I am trying very hard to read this book with an open mind. It is difficult, because I had an extremely hard time with the Young Women's program and my antipathy has more or less translated to Relief Society. I begin to read the book with two expected possible paths before me. Either I will love the book and be frustrated that the real world is so far from it and I don't know how to change it, or I will be frustrated that what the book describes is hopelessly fluffy and unrealistic. However, I am reading it with faith that there may be a path I haven't yet seen, and trying to pick out whatever good I can. I am also reading it slowly, to make sure I don't miss anything.
So far, I have two impressions that I would like to share. First, I am delighted to discover that in the beginning, Relief Society membership was not automatic with Church membership. Rather, there was a grueling application process, and only those deemed to be genuinely engaged in the work were accepted.

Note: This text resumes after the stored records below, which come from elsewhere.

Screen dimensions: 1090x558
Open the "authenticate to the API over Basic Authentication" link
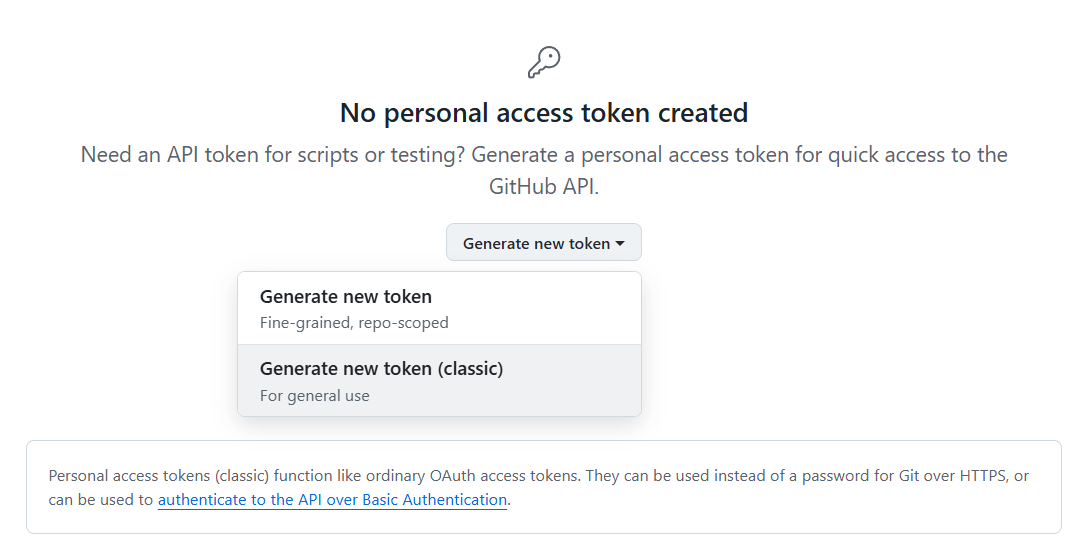pos(332,500)
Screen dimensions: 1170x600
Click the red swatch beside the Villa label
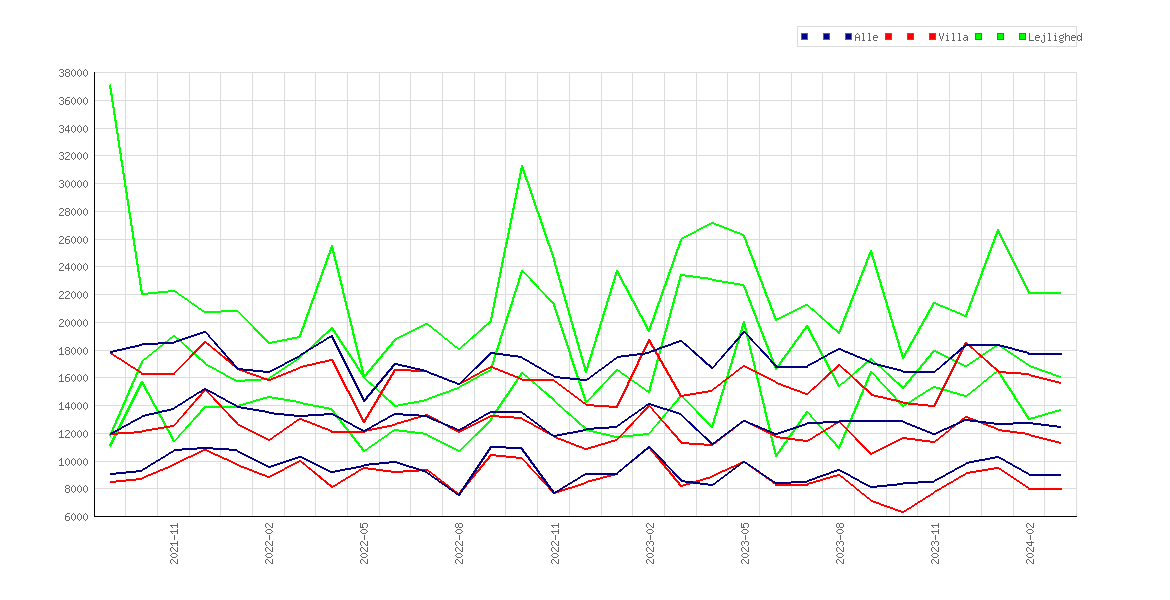pyautogui.click(x=933, y=37)
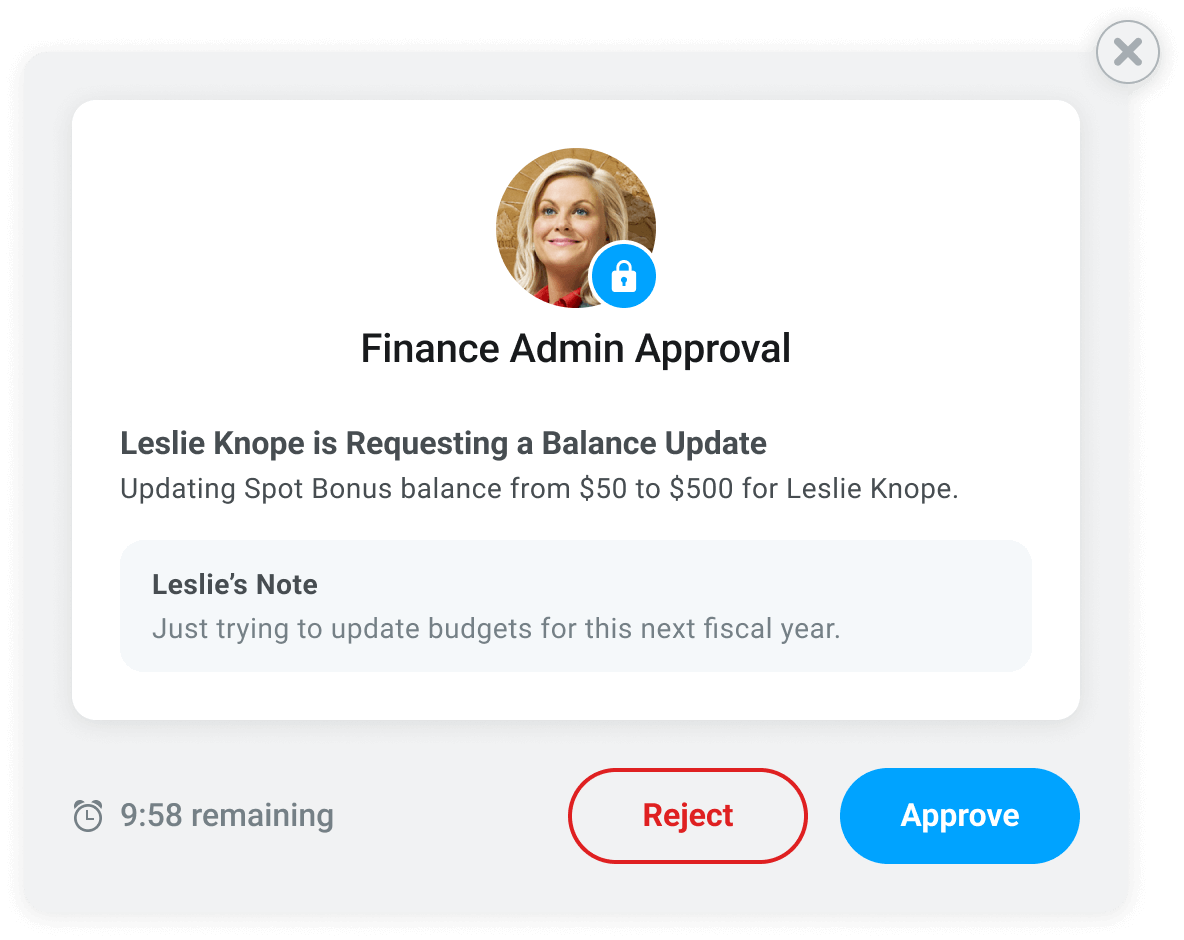Select the Leslie's Note card
Screen dimensions: 1184x940
coord(576,605)
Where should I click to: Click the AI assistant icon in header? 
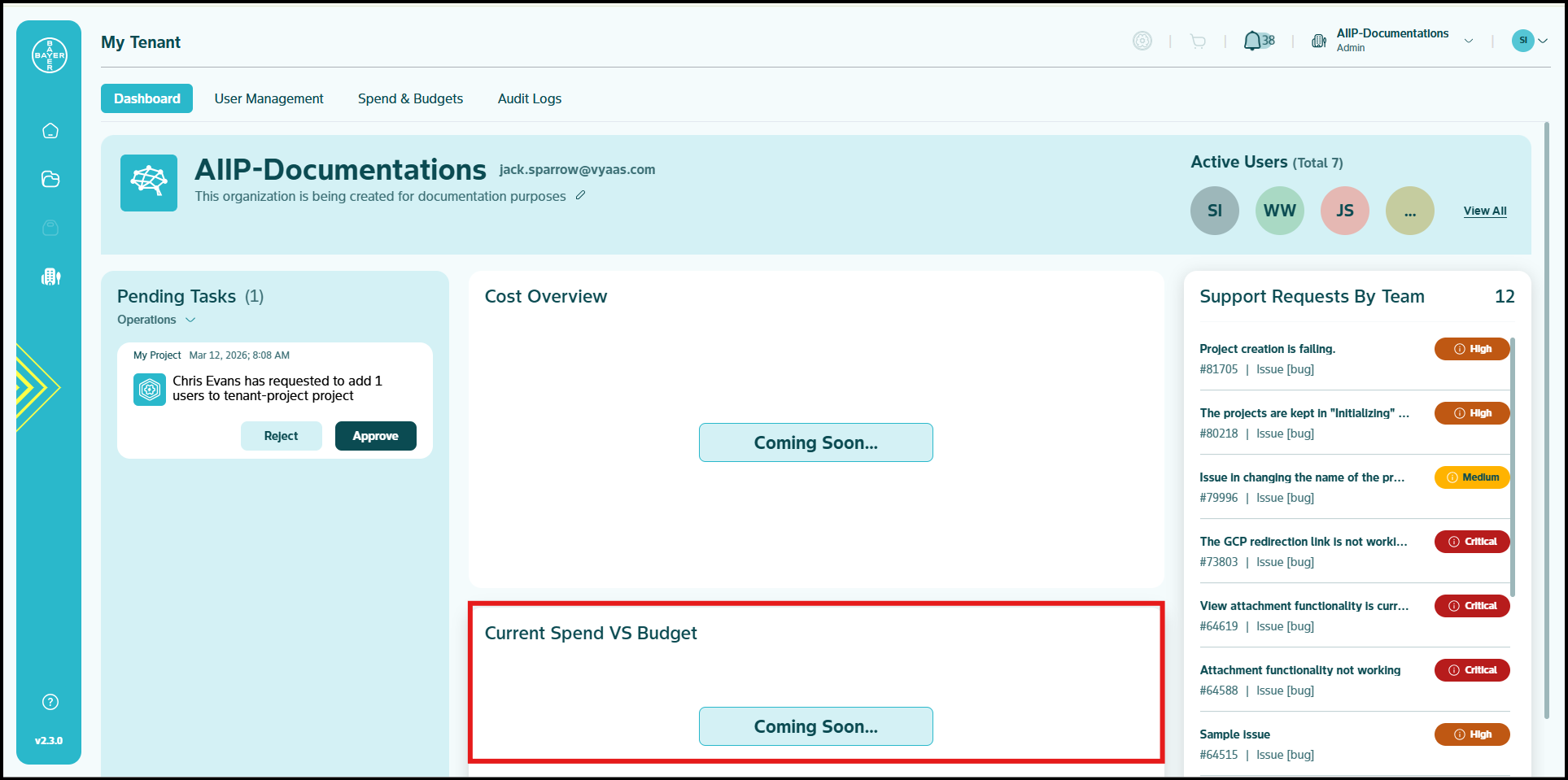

I like this idea because I believe that the purpose of Relief Society (ostensibly to provide relief to those who are in need, in the name of the Lord) has become watered down by those who are not engaged in it. (Me, included, I'm afraid.) When things such as Visiting Teaching and Relief Society membership are base-level and mandatory, they lose a great part of their value. What purpose is there in being visited by women who are visiting you because they want to turn in their numbers for the month? What good does a home-cooked meal do when it is an expectation, and not a gift? (Particularly when things such as Little Caesar's Hot-N-Ready $5 pizza or frozen supermarket dinners are possible.)
I have never been a fan of busy work. I think that service projects should be a vehicle for learning charity, not an item on the list that is crossed off. I am slammed with my single working mom life. Despite being disgustingly busy, I would happily make time and find money to make a meal or clean the house of someone in the ward who is genuinely in need, but I find myself unable to muster the same zeal to make a meal for a woman who has just had a baby, her husband, and her six visiting adult family members. Or donate money to a wedding gift for a Relief Society Sister's child whom I have never met.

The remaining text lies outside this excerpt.